You need at least 12 or 15 frames per second to look anywhere close to realistic, historically video rates 24,25,30 frames per second was the standard (now days there's ridiculous frame rates for gamers with expensive GPUs and super-high refresher-rate curved ultra-wide screens, lol,).
Like Tom said, create a queue of messages 'Send tMessage in X milliseconds' is a great way to do any sort of sequence with fairly precise timing, although it can be tricky if you need to do a lot of operations in between messages, best to subrtract the processing time of the script operations from the send in time time for the next message (if that makes sense) if you need events to arrive at steady intervals (like for a drum beat for example).
But a convincing pseudo-3D flip effect can be done as just image distortion, like that which can be done with the free-distort tools in 2D image editors such as Photoshop (if you're into something else like Flexo printing on stretchy curved plastics you might want other distortions like arched curves, reversed-fish-eye lens distortion, etc.)..

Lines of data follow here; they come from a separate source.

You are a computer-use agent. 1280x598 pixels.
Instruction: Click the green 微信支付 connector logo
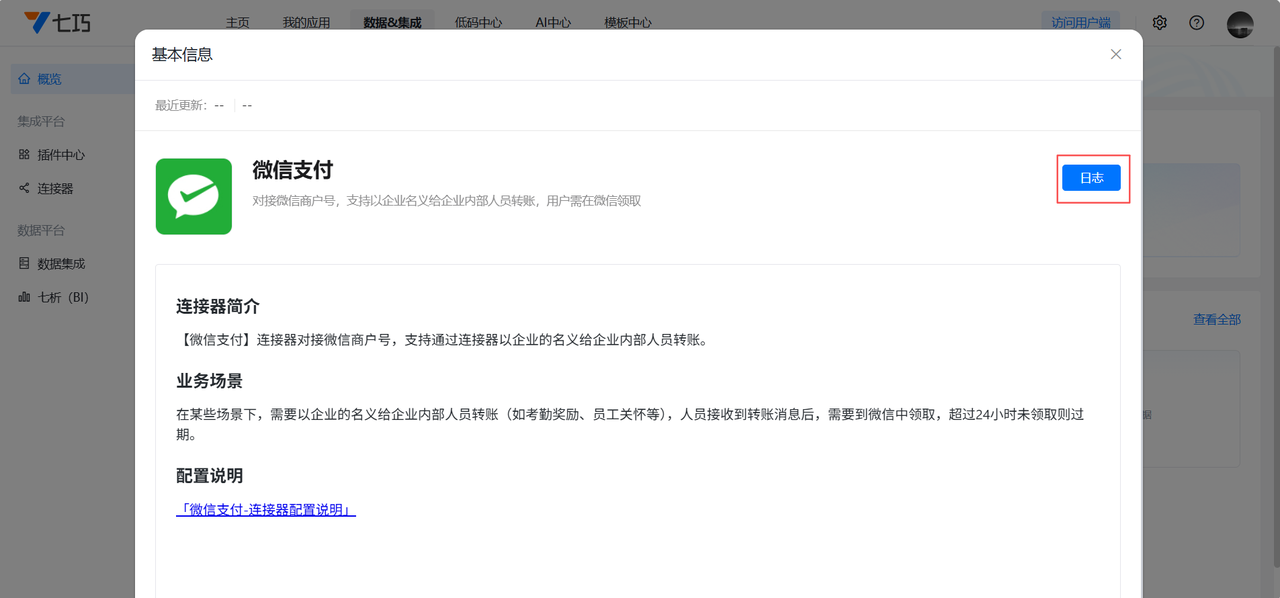194,196

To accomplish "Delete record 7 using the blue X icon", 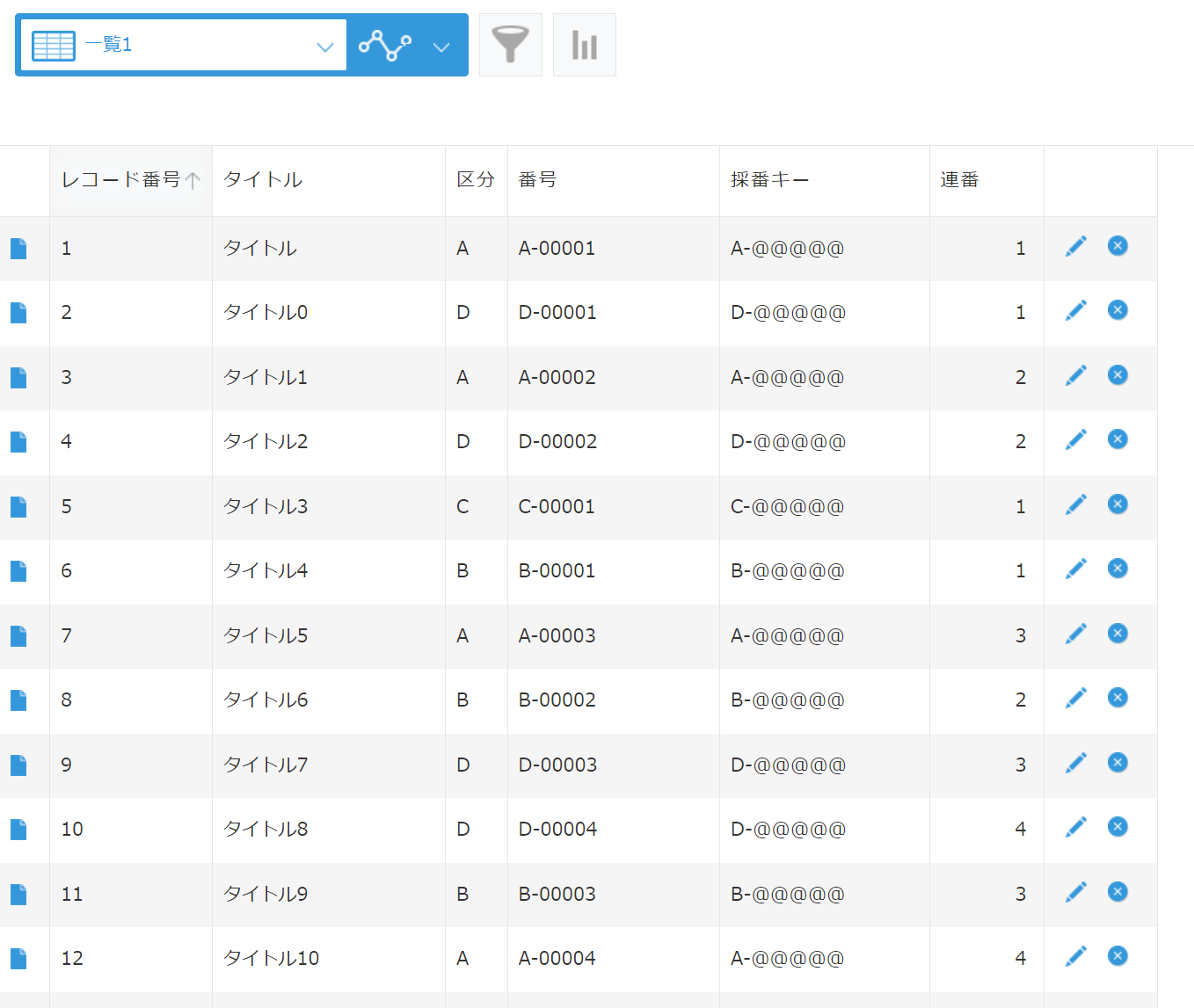I will coord(1118,634).
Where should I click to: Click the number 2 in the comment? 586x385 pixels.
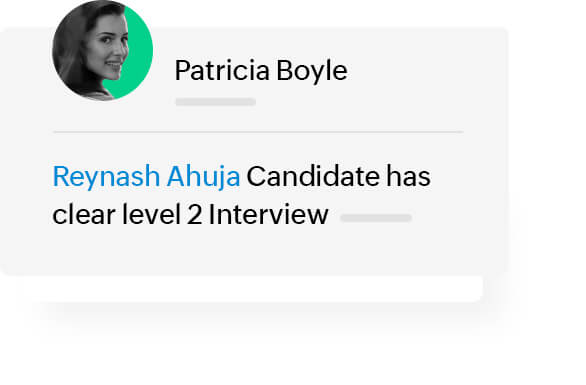pos(195,215)
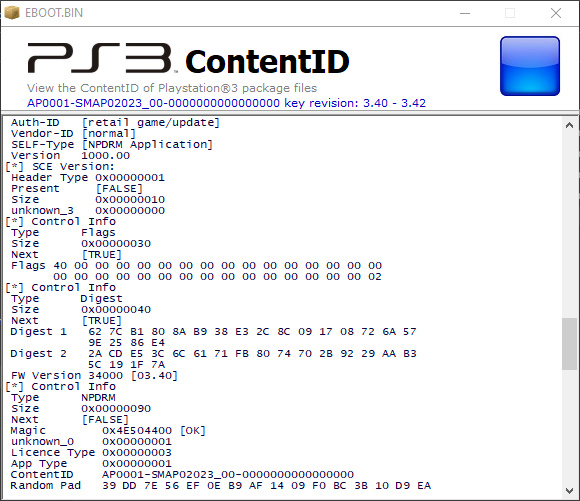Click the Digest 1 hex value line
Image resolution: width=580 pixels, height=501 pixels.
pos(213,332)
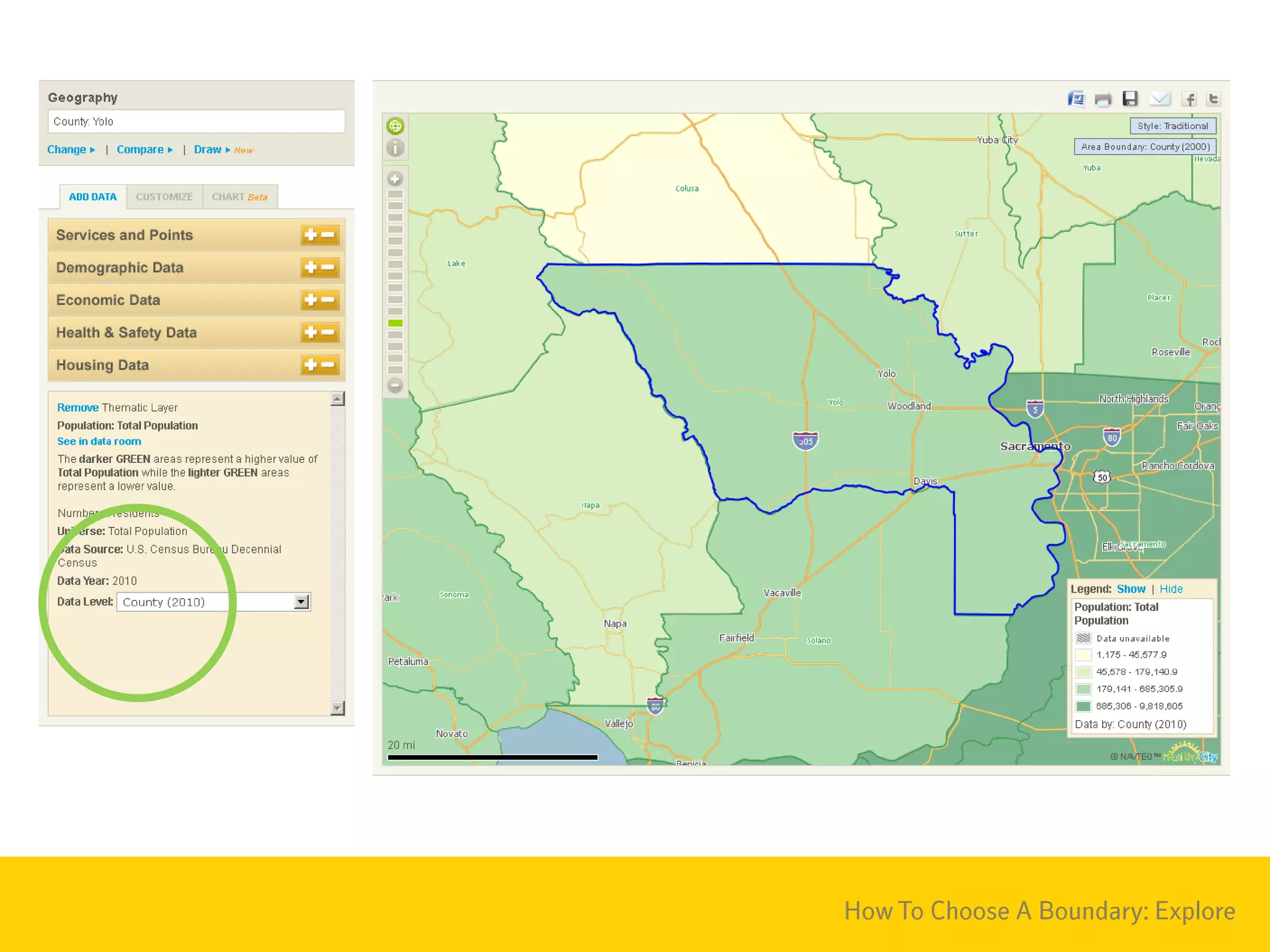Show the map legend

point(1130,589)
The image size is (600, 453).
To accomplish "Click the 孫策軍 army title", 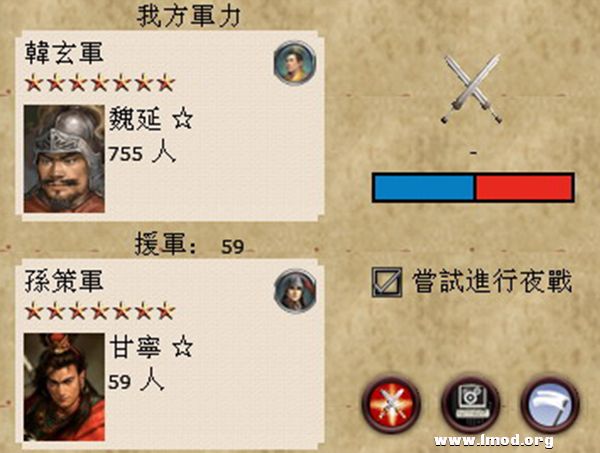I will pos(64,280).
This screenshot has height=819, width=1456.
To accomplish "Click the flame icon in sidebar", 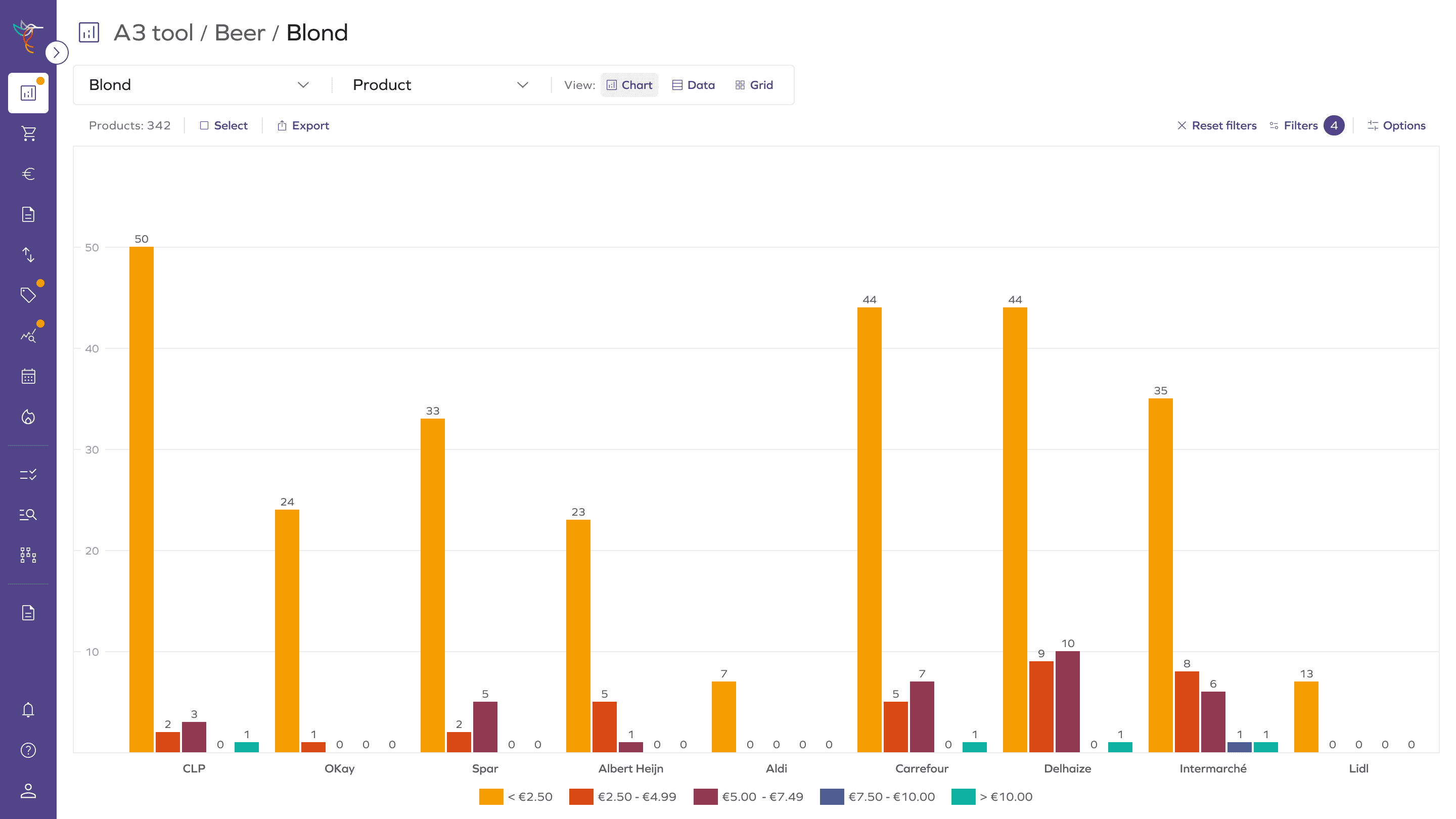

Sometimes you don't need a 3D engine with GPU acceleration. Isometric psuedo 2.5D can be cool too. Those 1980/90s computers did some 3D(-ish) stuff without GPU and some looked really good (OK maybe terrible by
today's standards).
It would be nice to have a library collecting ideas for easy and/or interesting visual effects or visual cue methods (like animated focus borders). Some of the engines transition effects disappeared along with QuickTime. Our XT script does have the ability to manipulate pixels directly (I suppose it you use NetBPM ascii text format
https://netpbm.sourceforge.net/ all xTalks can too).